Well, I don’t know much about the free-to-play market – I’ve read things about how much money is generated there and it looks very impressive, but I’m pretty sure I’d be 100 per cent unable to design a game based on this business model.
On the other hand, the premium games market is really, really tough nowadays. Or maybe it’s that I make games that not a lot of people would fancy playing? I perfectly get that for the vast majority of players mobile games are a path to quick fun, and maybe also a way to escape their everyday life, with all its tensions and frustrations.
That’s where creation lies: in unconventional unions. Don’t forget to add a personal touch, preferably something that doesn’t come from video games at all.Florent Maurin
But if you’re looking for escapism, you’re probably not going to buy a game about a Syrian migrant, right? To be honest, that doesn’t bother me.
The way I see it, it’s comparable to cinema. Superhero movies are the top-grossing players in this game, but that doesn't mean there should be no documentaries, even though it's super tough for a documentary to appeal to a wide audience.
If you had an unlimited budget, what game would you most like to make?
Wow, that’s a tough one. Actually, I’m too old and to busy with my kids now to really want to make one of those huge, time-consuming blockbusters such as Skyrim or Overwatch.
I’d much rather make a game I’d enjoy playing myself: something short, narrative-heavy and intense; A game I’d still think about years later, because of its thematic, its characters and the perfect match between its gameplay and its meaning.
Now I don’t exactly know what this game would be, but I know two things: there would be a lot of voice acting because when it’s done right, it’s unbelievably great – think Oxenfree or Firewatch, and the music would be by Nils Frahm.
If you’re lucky enough not to know him yet, go check his 2015 Montreux Jazz Festival show on YouTube.
What advice would you give to other developers on "making it" as an indie?
If you’re thinking: “I love X so much I want to make a game just like that, but with a small gameplay twist that’ll make it even better”, please think again.
Don’t get me wrong: pillaging other game devs’ work is great. I think no idea ever stems out of nowhere, and to me, stealing, uh, I mean, borrowing from influences you like is something you definitely should do.
But don’t just stop there. You’re not here to iterate on someone else’s project; you have to come up with your own. And to do that, you’ll probably have to mix several influences, even if – particularly if - they don’t seem related at first.
That’s where creation lies: in unconventional unions.
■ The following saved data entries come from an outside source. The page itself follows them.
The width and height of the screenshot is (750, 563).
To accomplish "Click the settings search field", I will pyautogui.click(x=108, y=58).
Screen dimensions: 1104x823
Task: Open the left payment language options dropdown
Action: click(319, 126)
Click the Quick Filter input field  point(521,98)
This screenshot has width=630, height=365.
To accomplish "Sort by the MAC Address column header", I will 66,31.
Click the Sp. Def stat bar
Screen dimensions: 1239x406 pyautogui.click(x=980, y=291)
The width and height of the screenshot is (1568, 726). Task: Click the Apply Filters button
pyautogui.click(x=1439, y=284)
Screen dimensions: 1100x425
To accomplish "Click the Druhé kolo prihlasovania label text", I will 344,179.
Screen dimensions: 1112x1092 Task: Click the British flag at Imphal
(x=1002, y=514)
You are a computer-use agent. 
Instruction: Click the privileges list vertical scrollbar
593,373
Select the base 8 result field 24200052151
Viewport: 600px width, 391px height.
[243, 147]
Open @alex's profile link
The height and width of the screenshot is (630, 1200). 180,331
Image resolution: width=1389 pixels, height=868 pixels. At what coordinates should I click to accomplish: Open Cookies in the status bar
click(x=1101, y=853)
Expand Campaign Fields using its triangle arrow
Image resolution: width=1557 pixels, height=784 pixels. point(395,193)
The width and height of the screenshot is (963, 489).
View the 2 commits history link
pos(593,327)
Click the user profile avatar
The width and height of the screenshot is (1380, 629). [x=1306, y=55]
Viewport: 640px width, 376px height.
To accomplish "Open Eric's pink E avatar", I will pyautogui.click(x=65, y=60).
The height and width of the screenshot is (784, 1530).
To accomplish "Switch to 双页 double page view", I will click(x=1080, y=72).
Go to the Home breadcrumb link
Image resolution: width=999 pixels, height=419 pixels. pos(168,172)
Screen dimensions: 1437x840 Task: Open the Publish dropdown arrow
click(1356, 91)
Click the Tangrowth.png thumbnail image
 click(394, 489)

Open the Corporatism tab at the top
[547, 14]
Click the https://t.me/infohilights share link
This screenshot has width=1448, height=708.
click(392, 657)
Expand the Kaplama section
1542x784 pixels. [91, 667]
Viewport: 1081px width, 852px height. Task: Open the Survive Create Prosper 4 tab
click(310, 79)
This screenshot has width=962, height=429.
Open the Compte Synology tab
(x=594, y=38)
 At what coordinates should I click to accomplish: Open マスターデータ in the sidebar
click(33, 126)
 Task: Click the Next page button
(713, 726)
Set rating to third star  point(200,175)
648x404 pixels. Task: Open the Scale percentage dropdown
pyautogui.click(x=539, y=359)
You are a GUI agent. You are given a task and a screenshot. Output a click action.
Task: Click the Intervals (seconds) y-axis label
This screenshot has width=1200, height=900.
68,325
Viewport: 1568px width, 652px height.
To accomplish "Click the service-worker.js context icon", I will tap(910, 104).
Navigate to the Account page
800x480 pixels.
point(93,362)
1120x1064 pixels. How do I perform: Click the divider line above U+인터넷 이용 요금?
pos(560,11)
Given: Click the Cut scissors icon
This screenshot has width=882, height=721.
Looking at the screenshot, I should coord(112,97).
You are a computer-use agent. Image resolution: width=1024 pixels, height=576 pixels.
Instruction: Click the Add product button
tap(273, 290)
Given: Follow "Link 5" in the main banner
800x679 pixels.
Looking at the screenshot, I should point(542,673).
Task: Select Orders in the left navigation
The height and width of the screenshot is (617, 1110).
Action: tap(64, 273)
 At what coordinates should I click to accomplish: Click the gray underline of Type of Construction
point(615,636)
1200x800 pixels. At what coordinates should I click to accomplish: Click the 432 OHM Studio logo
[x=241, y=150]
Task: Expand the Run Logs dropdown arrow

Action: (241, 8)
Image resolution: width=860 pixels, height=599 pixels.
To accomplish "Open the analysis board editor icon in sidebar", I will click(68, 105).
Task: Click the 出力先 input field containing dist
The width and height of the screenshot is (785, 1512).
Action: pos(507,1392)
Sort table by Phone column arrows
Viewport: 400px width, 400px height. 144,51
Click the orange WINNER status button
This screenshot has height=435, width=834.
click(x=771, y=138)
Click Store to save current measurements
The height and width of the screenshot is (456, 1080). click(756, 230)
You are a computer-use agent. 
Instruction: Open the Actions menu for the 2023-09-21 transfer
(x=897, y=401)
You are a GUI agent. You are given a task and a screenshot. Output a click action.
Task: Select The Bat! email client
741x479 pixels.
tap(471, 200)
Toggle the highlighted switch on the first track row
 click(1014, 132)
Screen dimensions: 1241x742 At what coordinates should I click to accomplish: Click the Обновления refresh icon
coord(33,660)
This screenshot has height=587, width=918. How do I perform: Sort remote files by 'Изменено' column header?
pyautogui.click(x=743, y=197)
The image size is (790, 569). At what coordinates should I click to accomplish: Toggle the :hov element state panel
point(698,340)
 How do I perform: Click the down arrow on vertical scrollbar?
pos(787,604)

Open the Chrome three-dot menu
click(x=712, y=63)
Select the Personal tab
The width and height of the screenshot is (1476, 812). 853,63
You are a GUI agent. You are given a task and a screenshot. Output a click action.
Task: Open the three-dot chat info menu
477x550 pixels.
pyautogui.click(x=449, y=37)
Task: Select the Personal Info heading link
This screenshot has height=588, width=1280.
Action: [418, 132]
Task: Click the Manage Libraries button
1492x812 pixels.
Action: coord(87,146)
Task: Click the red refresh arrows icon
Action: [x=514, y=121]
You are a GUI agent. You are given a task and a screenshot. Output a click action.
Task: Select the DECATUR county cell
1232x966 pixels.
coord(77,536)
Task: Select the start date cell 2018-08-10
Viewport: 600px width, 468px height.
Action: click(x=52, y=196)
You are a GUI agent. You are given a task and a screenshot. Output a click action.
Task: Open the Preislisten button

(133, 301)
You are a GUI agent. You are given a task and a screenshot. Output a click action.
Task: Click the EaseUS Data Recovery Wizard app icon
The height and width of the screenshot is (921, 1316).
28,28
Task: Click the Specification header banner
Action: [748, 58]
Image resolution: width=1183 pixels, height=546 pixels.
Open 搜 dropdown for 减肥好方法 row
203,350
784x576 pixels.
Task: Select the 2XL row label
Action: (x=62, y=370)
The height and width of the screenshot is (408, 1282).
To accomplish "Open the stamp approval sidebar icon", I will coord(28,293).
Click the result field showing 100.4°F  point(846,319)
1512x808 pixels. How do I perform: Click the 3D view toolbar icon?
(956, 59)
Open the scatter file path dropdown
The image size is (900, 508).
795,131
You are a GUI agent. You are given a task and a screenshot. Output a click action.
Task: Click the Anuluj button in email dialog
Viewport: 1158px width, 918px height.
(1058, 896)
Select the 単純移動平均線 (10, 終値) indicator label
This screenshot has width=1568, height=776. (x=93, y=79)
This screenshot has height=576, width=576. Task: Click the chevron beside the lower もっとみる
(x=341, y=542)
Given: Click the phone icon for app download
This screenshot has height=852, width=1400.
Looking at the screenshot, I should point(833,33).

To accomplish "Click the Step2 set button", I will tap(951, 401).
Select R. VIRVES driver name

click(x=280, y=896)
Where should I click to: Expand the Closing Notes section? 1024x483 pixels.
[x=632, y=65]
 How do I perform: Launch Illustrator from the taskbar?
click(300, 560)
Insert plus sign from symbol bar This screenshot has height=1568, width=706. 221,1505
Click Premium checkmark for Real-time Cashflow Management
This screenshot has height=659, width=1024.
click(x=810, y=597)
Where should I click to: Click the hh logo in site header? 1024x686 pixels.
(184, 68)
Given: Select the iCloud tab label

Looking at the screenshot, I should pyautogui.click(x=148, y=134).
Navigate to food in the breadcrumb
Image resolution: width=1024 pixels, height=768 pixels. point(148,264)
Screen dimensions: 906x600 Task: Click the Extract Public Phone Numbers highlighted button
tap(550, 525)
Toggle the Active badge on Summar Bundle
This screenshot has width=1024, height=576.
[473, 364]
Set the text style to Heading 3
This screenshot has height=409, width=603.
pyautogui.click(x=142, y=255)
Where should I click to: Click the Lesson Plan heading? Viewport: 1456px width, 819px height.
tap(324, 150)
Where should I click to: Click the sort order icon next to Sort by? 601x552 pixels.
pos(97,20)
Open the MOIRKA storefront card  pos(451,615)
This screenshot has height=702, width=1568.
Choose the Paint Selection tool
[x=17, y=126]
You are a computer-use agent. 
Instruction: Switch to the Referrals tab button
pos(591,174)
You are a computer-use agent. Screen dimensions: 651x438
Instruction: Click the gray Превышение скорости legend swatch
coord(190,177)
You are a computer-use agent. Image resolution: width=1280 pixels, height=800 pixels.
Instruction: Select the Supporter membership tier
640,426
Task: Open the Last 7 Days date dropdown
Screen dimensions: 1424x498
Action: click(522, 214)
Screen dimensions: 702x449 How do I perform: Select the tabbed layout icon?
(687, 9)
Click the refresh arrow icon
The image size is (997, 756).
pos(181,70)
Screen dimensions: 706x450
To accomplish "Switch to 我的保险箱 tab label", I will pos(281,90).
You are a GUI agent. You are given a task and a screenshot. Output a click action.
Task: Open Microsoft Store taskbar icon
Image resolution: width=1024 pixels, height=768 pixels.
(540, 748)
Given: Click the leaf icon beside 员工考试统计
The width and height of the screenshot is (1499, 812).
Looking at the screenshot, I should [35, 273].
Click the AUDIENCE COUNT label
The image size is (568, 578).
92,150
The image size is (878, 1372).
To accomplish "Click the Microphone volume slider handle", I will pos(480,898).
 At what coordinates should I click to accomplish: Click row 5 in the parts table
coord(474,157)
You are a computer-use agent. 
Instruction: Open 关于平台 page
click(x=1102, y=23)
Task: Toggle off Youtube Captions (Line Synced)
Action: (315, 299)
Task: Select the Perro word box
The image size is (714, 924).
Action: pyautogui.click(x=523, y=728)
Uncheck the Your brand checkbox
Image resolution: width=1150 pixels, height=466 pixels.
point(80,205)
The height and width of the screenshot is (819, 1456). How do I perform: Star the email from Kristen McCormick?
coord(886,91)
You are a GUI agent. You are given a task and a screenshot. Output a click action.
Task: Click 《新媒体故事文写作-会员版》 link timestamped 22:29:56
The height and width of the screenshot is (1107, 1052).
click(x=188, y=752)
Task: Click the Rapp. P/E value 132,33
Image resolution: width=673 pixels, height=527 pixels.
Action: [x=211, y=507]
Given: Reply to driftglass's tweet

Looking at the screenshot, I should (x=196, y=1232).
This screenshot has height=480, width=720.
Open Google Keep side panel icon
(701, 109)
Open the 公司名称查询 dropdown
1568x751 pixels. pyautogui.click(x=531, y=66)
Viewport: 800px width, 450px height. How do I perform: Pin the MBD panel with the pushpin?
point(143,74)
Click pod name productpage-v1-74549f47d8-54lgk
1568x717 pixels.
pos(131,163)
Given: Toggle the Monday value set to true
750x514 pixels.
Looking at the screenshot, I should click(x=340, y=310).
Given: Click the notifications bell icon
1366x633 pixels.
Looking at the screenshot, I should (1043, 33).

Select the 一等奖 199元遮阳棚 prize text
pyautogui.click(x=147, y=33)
Thus, don’t forget to add a personal touch, preferably something that doesn’t come from video games at all.
Do a game that you’ll love because you’ll love what it’s about, be it music, cooking, rocket engineering or the art of never, ever losing an argument with a drunk, stubborn, left-handed friend you had not seen in years but bump into at the local coffee shop. In other words: learn from others, make your game.